(Text to read)
Now, let's go through the examples:

1. For the word "cat":
   - `token.children`: None (it has no dependents)
   - `token.head`: chased
   - `token.head.children`: The (det), chased (nsubj)

2. For the word "chased":
   - `token.children`: The (det), cat (nsubj), mouse (dobj)
   - `token.head`: None (it is the root of the dependency tree)
   - `token.head.children`: The (det), cat (nsubj), mouse (dobj)

3. For the word "mouse":
   - `token.children`: None (it has no dependents)
   - `token.head`: chased
   - `token.head.children`: the (det)


In [None]:
def rule1(token, prod_pronouns):
    """
    Apply Rule 1: Extract aspect and its corresponding description from the review.
    
    A - the aspect or feature being described in the sentence. In the phrase "sound quality," "sound" would be the aspect.
    M - Sentiment Modifier. In the phrase "good sound quality," "good" would be the sentiment modifier.
    
    This rule checks if the token has a dependency relation of "amod" (adjectival modifier) and is not a stop word.
    It updates M with the current token's text and A with the head token's text - the aspect or feature being described in the sentence.
    It also considers adverbial modifiers of adjectives and handles negation in adjectives.
    
    If both aspect (A) and sentiment modifier (M) are valid, it formats the result, and if A is one of the specified pronouns, it replaces it with "product."
    
    Args:
        token (spacy.Token): The input token.
        prod_pronouns (list): List of pronouns to be replaced with "product."

    Returns:
        list: A list containing a dictionary with the extracted aspect, sentiment modifier, and rule number (1).
        
    """
    A, M = "999999", "999999" # A - the aspect or feature being described in the sentence, in the phrase "sound quality," "sound" would be the aspect. M - Sentiment Modifier In the phrase "good sound quality," "good" would be the sentiment modifier.

(Provided data)
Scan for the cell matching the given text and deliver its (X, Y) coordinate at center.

(What is expected) Copy the text on dependency parsing again, beginning at the words "A - the aspect or feature being described in the sentence." and stopping after "negation in adjectives.", and substitute "target" for each "aspect". The listing isn't needed for anything here.

(Task response)
A - the target or feature being described in the sentence. In the phrase "sound quality," "sound" would be the target.
    M - Sentiment Modifier. In the phrase "good sound quality," "good" would be the sentiment modifier.
    
    This rule checks if the token has a dependency relation of "amod" (adjectival modifier) and is not a stop word.
    It updates M with the current token's text and A with the head token's text - the target or feature being described in the sentence.
    It also considers adverbial modifiers of adjectives and handles negation in adjectives.